Perwakilan dari masing-masing negara BRICS tidak menyebut Washington sebagai penggerak utama perang tarif saat ini dan ketidakpastian ekonomi internasional. Namun, ada seruan umum untuk menjunjung tinggi multilateralisme dan sistem perdagangan multilateral.
KTT Virtual BRICS Gagal Menunjuk Jari ke Washington, Mengajak Pembelaan Multilateralism
Pertemuan virtual BRICS yang diadakan kemarin atas permintaan Presiden Brasil Luiz Inácio ‘Lula’ da Silva mendorong multilateralism sebagai kebijakan blok tetapi gagal mengidentifikasi Washington sebagai sumber hegemoni.
Para pemimpin yang hadir di puncak, termasuk Lula da Silva, Putin, Xi, Ramaphosa, dan lainnya, tidak menyebutkan AS sebagai penggerak utama di balik krisis perdagangan saat ini yang berasal dari penetapan tarif unilaterald yang dianggap ilegal oleh beberapa pihak.
Namun, ada beberapa sindiran yang secara tidak langsung menyoroti perilaku bermusuhan Washington terhadap mitra dagang utamanya.
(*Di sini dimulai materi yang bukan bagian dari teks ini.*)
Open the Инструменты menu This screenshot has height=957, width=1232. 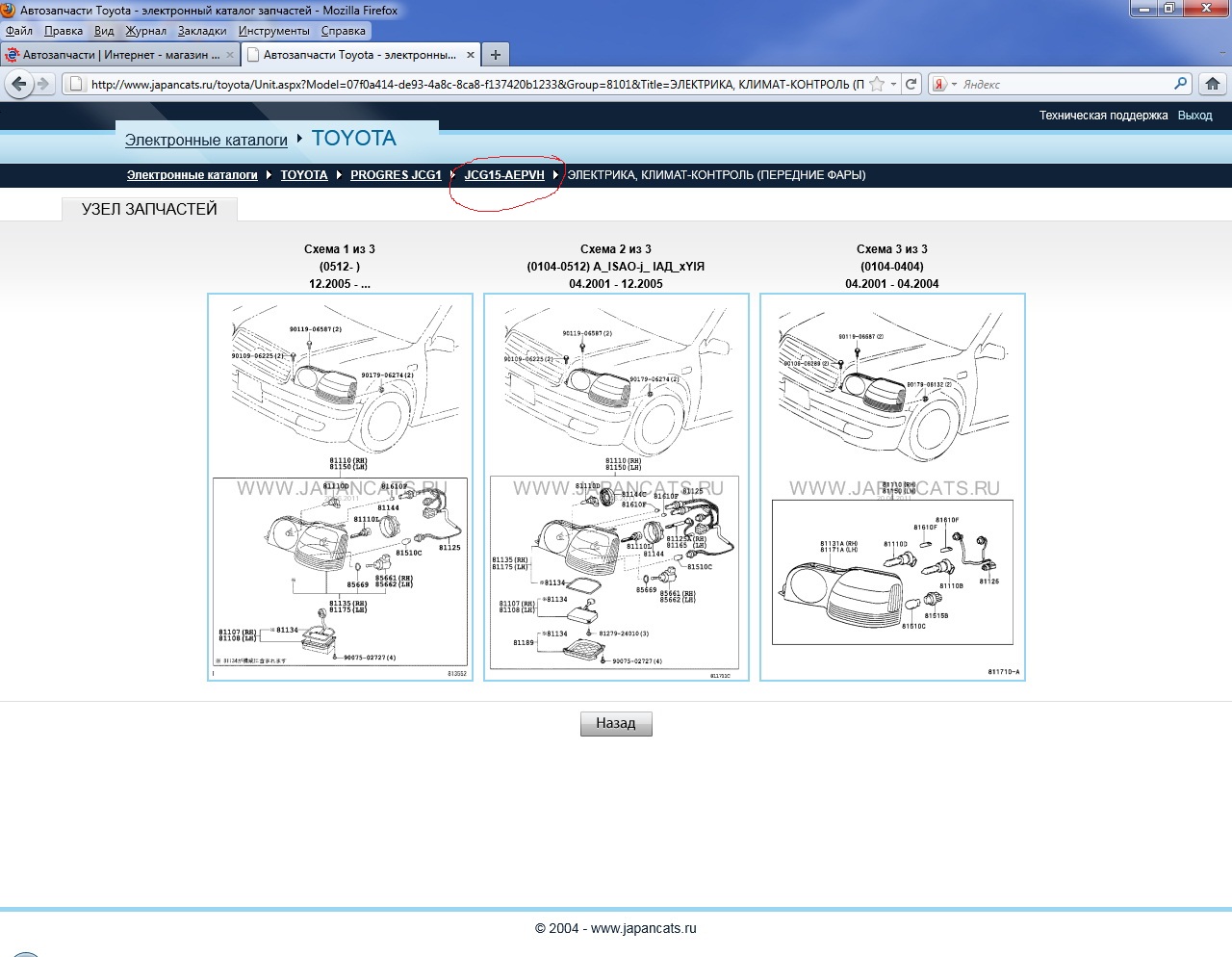[x=273, y=31]
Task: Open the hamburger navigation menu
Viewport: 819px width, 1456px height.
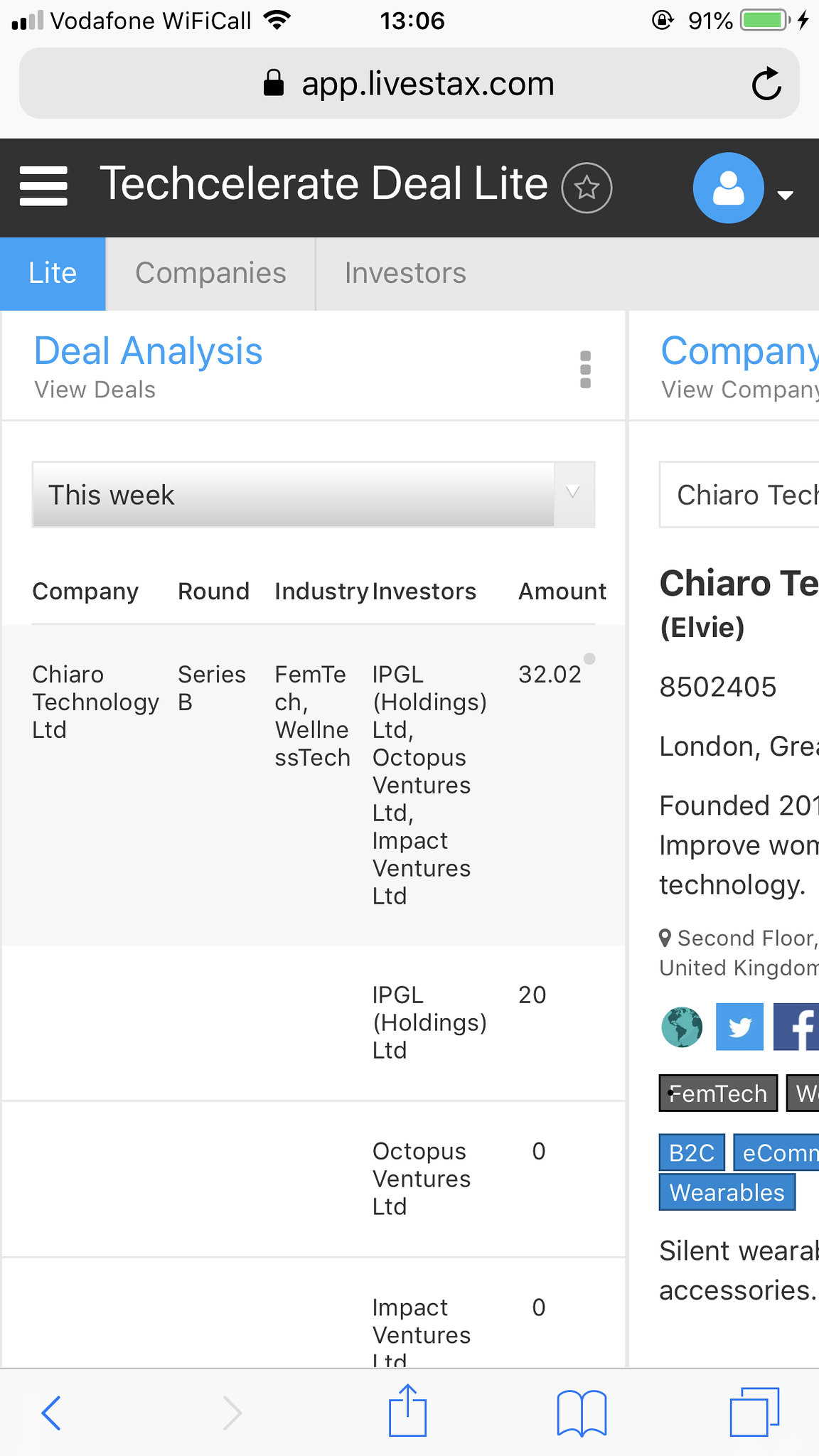Action: click(x=43, y=186)
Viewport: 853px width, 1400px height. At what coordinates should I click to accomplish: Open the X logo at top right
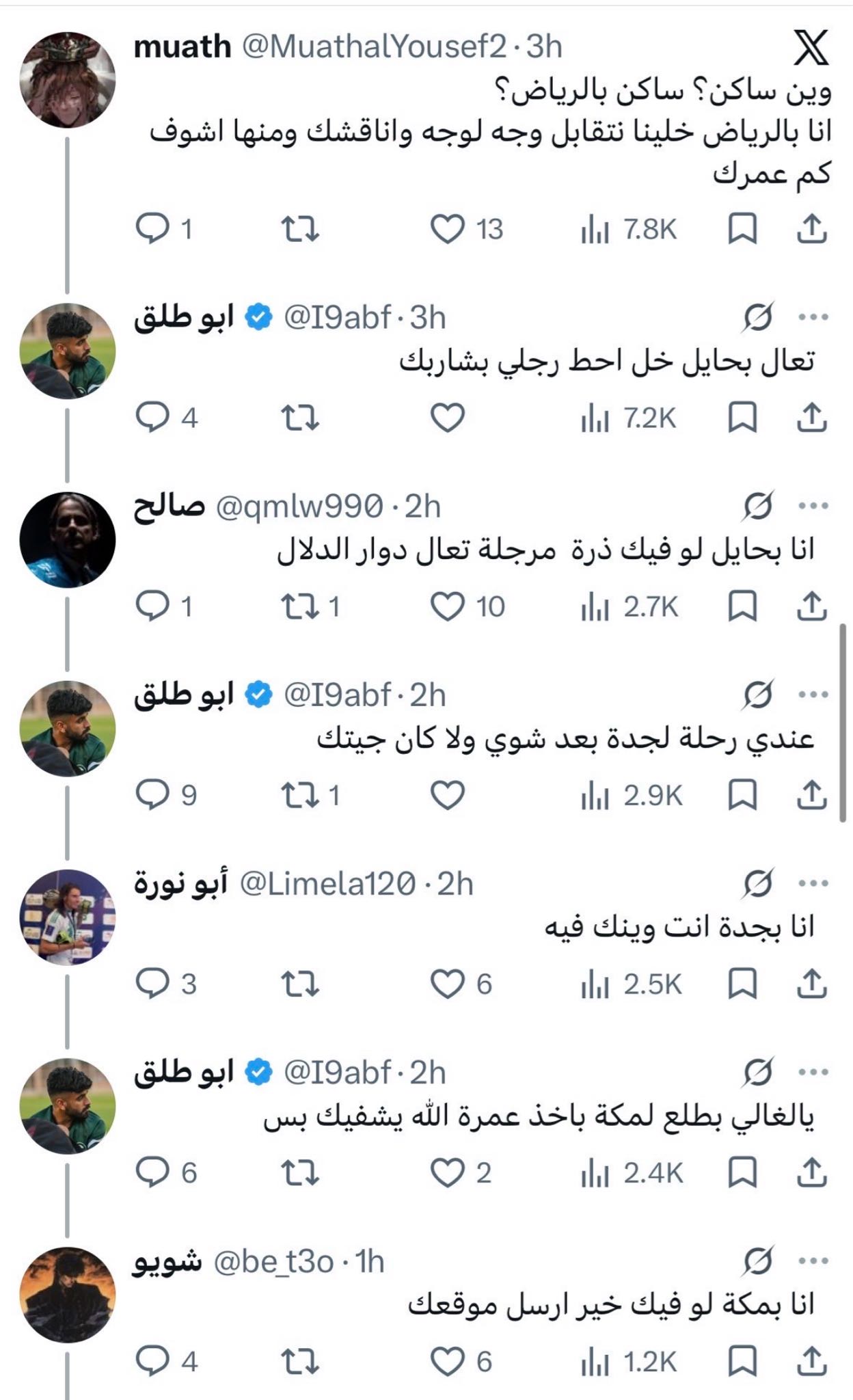pyautogui.click(x=811, y=47)
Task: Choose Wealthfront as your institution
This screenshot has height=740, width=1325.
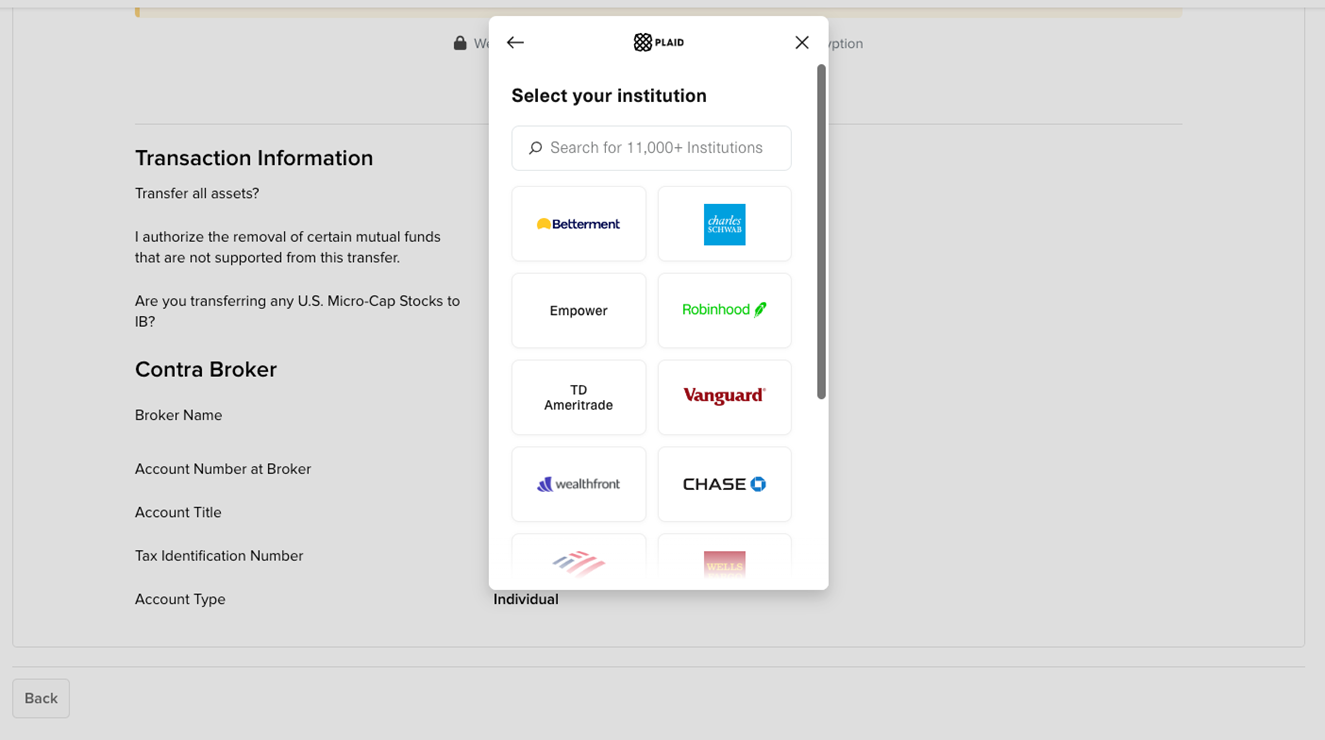Action: pyautogui.click(x=578, y=484)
Presiden China Xi Jinping menyatakan bahwa hegemoni, unilateralisme, dan proteksionisme semakin merajalela.
Xi menyatakan:
Perang dagang dan perang tarif yang dilancarkan oleh beberapa negara sangat mengganggu perekonomian dunia dan melemahkan aturan perdagangan internasional.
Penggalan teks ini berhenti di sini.